「アトランティス伝説」 失われた大陸/古代の叡智 イメージの博物誌28 ジェフリー・アッシュ 船本裕・訳 1994/10 平凡社 原書 Atlantis : Lost Lands, Ancient Wisdom 1992
イメージの博物誌は、「タントラ」や「聖なるチベット」などを読んだ。未確認だが、現在のところ34巻までシリーズででているらしい。一冊一冊が興味深く、このままこのブログがいつまでもつづくとしたら、間違いなく、このシリーズ全巻がこのブログに登場することになるだろう。しかし、それはいつのことになるやら。
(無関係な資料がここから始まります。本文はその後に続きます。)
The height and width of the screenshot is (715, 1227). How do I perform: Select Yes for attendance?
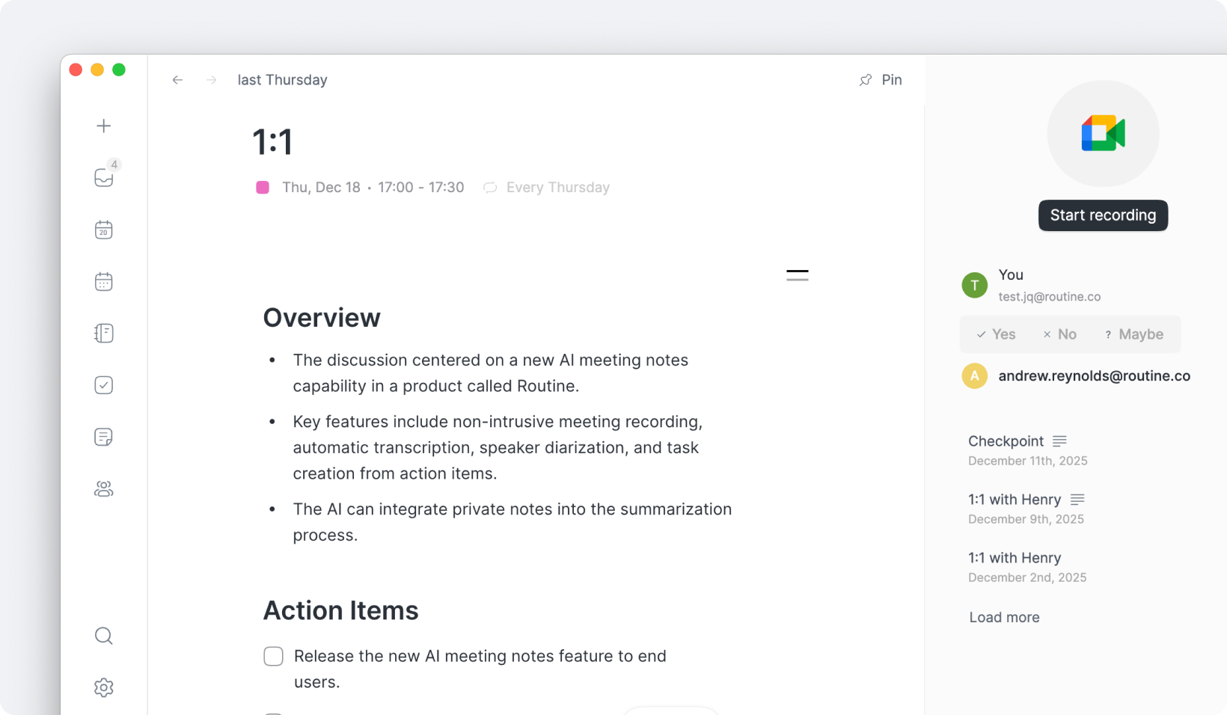pos(996,334)
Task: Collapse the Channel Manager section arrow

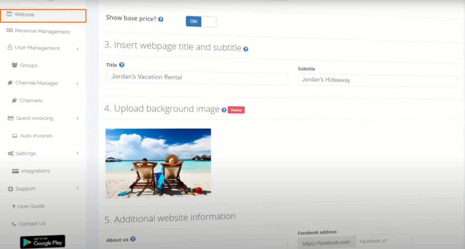Action: [x=78, y=83]
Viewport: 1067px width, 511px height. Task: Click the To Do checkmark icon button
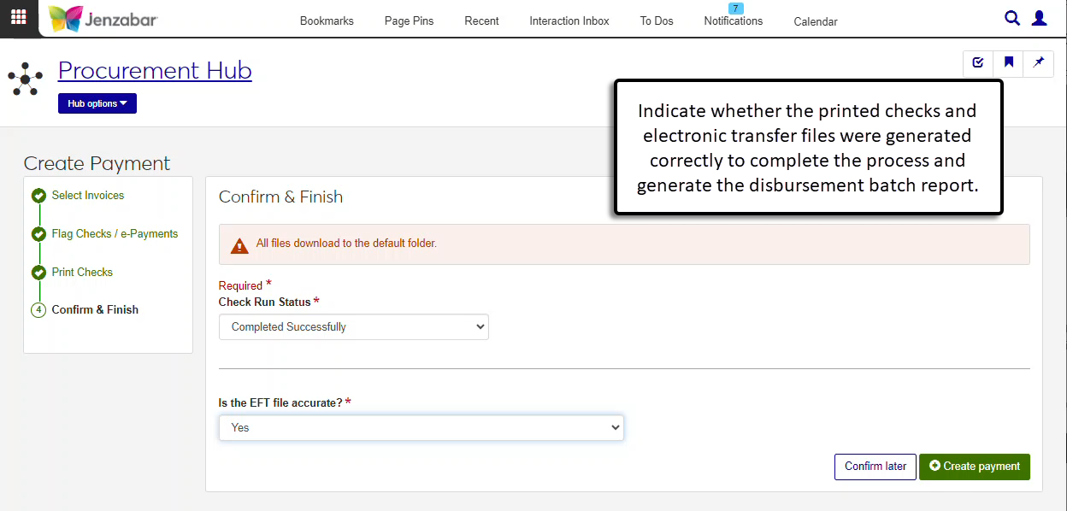point(978,63)

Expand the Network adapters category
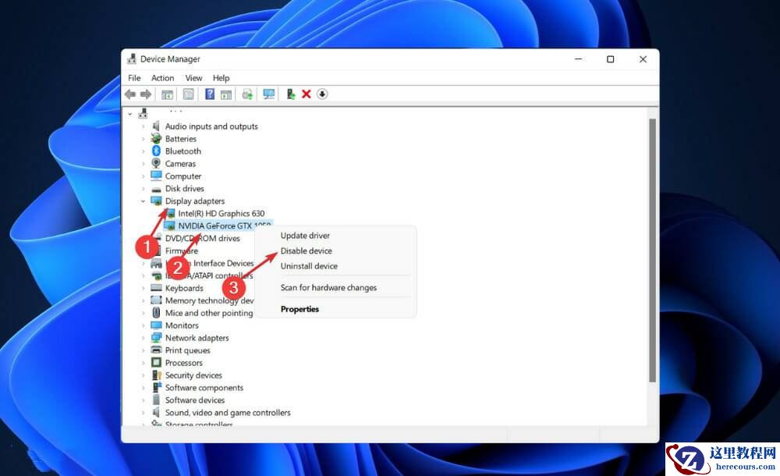(x=144, y=338)
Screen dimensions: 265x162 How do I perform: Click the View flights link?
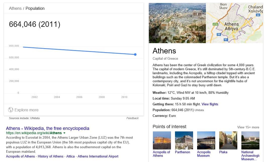click(210, 104)
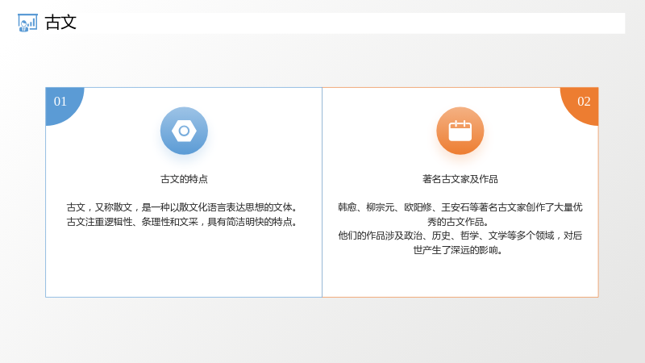Click the slide title 古文
645x363 pixels.
(x=60, y=23)
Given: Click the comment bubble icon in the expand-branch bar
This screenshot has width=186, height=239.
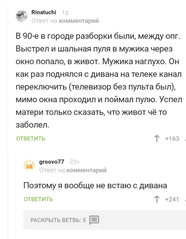Looking at the screenshot, I should point(94,220).
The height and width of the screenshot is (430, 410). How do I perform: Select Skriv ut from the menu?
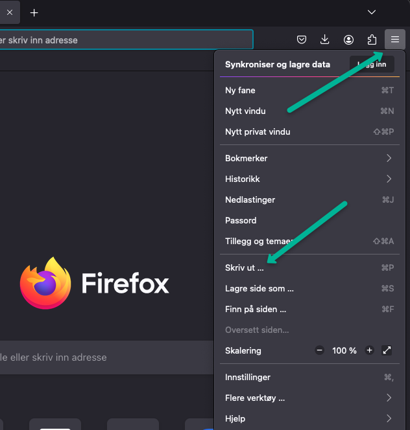pos(245,267)
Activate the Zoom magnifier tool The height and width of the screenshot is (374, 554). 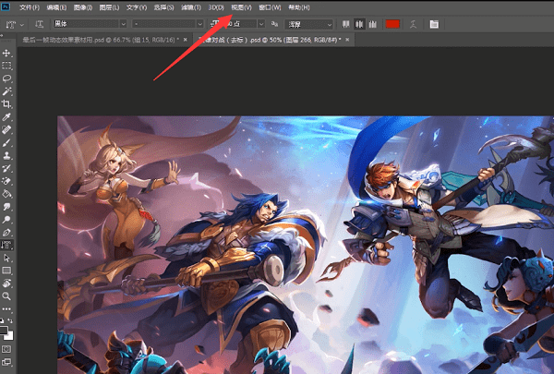click(6, 296)
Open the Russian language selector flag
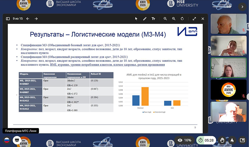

この本、タイトルがアトランティスなので、実はあまり期待していなかったのだが、思った以上にレムリアに触れていた。というよりこれらは表裏一体の分かちがたいジャンルなのであるが、一般に認知度の高いアトランティスをメインのタイトルに選んでいるにすぎないという気配も見える。いずれにせよ、19世紀をはさんだこの1~200年ほどの間に、この「失われた大陸/古代の叡智」探究は、おびただしい数で行なわれており、しかもブラバッキーと神智学協会は避けて通れないキーワードであるようだ。しかも、こここそがレムリアという「衝動」の源泉となっている気配さえある。
レムリア関連だけを抜き出そうとしたが、それは無理だ。一冊まるまんま転記しなくてはならなくなる。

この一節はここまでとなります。